Hier soir, j´ai eu la chance de pouvoir discuter avec un russe et un biélo-russe. Rapidement, notre conversation s´est orientée vers la politique en Russie et en Biélorussie de leurs présidents respectifs, Poutine et Loukashenko.
La majorité en Occident, dont moi, s´accorde à dire que ces régimes sont quasi, voir même totalement dictatoriaux. L´on se souviendra entre autres des meurtres sur la journaliste Anna Politskaya, sur l´espion Livitnenko, des emprisonnements de Mikhail Khodorkovsky (tiens tiens) et de Garry Kasparov, des pressions étrangères sur l´Ukraine et l´Estonie et enfin de la répression dans le Caucase, et en Tchétchénie en particulier.
Nous, qui vivons en démocratie, accordons beaucoup d´importance au respect de celle-ci.
Je me trouvais donc rapidement en vive discussion avec ces deux ardents défenseurs du régime de Poutine. Le père du Biélorusse en question avait pourtant dû fuir son pays car il était en désaccord avec la politique de Loukashenko.
Mais voici globalement le discours qu´ils m´ont tenu. Il faut savoir que ces pays sortaient d´environ 70 ans de communisme. L´on ne peut pas exiger d´eux que tout bascule vers une démocratie totale en quelques années. Chez nous aussi ce fut le résultat d´un long processus.
Le capitalisme sauvage mis en place sous Gorbatchev et Jeltsine (très bien vus en Occident) a surtout permis à quelques uns de s´enrichir très rapidement, à l´Occident de prospérer, mais surtout à appauvrir un grand nombre de la population. La corruption et l´emprise de la maffia nous ont mené à faire une comparaison avec les Etats-Unis des années ´30.
Et puis est venu Vladimir Poutine.

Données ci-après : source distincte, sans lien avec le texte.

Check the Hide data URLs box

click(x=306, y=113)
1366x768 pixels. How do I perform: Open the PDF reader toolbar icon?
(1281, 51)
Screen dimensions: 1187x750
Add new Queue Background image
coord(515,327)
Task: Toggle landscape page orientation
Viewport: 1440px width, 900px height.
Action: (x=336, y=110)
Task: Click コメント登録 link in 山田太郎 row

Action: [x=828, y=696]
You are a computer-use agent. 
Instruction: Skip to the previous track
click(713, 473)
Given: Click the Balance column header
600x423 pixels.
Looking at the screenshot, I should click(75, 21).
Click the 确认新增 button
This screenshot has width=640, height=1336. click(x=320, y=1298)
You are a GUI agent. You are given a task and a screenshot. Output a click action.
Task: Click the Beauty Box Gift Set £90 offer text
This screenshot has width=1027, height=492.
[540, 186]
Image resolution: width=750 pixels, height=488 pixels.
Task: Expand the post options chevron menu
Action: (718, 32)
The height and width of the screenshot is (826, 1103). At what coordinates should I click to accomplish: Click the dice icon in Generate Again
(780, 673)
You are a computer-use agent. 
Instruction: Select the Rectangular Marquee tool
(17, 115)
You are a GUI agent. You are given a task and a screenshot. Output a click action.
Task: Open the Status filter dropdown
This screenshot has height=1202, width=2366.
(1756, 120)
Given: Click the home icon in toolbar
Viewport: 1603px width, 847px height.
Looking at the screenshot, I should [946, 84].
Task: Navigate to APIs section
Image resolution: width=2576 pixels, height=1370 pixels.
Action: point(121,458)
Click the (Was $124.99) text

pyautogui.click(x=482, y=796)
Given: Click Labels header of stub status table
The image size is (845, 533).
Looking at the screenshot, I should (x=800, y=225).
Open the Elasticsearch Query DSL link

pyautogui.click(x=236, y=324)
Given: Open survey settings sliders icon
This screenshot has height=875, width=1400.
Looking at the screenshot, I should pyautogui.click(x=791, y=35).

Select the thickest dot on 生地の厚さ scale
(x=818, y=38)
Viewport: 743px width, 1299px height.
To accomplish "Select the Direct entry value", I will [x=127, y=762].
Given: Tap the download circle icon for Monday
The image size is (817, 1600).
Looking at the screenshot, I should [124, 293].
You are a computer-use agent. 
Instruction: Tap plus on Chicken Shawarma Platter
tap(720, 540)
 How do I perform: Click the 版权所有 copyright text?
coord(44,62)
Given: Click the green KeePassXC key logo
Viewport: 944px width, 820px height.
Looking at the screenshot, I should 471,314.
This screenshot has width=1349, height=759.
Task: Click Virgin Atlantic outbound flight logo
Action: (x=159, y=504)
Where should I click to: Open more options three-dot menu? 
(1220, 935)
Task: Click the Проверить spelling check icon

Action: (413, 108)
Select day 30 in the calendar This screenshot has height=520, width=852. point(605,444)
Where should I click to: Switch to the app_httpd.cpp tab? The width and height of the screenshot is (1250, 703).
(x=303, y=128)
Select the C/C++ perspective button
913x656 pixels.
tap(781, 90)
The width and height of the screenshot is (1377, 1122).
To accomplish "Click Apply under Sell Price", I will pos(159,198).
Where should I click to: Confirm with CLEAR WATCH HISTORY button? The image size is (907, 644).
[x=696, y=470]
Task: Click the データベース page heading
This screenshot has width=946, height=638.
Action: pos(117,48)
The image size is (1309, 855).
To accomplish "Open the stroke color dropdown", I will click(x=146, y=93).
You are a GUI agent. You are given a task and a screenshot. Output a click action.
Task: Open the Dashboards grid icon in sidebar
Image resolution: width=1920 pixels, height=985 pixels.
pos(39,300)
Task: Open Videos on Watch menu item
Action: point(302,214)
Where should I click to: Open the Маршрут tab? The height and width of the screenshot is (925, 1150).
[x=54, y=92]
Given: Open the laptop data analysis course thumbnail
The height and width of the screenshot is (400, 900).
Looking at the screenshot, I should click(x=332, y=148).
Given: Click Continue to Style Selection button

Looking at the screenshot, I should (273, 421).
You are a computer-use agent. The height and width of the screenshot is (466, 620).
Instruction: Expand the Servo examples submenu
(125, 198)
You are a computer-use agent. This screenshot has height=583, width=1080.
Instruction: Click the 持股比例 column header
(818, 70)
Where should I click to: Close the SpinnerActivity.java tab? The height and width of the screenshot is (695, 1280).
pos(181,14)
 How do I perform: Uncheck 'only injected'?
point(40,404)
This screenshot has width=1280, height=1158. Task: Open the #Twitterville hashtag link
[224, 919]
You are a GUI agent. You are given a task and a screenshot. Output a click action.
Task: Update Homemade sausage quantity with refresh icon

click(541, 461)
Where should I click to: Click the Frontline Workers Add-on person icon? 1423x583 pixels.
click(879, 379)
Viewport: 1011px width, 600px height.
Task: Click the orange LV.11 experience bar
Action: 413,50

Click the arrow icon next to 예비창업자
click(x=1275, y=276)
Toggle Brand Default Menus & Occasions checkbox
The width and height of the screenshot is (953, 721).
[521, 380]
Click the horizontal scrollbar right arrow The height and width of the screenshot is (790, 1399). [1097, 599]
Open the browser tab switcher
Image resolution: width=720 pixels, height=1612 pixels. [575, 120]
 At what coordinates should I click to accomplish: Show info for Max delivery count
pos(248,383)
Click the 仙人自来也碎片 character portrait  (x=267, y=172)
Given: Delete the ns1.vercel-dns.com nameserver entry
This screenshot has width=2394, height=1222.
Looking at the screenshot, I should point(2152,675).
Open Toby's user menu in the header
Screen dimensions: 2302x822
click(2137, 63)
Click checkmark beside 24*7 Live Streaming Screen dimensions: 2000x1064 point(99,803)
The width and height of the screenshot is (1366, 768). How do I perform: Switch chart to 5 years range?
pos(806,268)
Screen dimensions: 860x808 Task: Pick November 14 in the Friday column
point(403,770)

Certes, ils étaient d´accord qu´il n´y a pas de liberté de presse en Russie, ni de liberté d´opposition, mais ils sont totalement convaincus que c´est nécessaire pour faire s´améliorer la situation et qu´elle n´a jamais été meilleure que maintenant. Ils prétendent que l´opposition est vraiment très minime (je leur opposai que c´est peut-être leur presse qui le leur fait croire, et que l´opposition a peur de parler) et que la politique actuelle en Russie permet au moins à la grande majorité de la population de vivre décemment. Qu´au moins les pensions étaient payées et que les gens normaux ne devaient pas souffrir de la faim, et qu´ils préféraient un tel système au système américain où un quart de la population vit sous le seuil de la pauvreté.
Ils affirmaient donc clairement qu´ils préféraient abandonner un peu de démocratie pour le bonheur matériel de la majorité. La théorie de Platon et son rejet de la démocratie ont également été abordés lors de notre conversation.
Bien sûr, nous avons parlé de la situation des Tchétchènes, qui paraissait d´ailleurs les laisser assez froids, et du racisme prononcé en Russie, mais je dois avouer que je ne peux pas leur donner tort pour tout. Nous devons veiller à ce que personne ne soit opprimé, j´en conviens, et nous devrions d´ailleurs plus faire d´efforts pour que la Tchétchènie devienne un territoire sous mandat des Nations Unies, mais est-ce que nous ne devrions pas laisser le temps à la Russie d´aller progressivement vers une démocratie, et qu´en attendant, l´existence matérielle de la majorité soit garantie?
J´aimerais connaître l´avis des forumeurs là-dessus.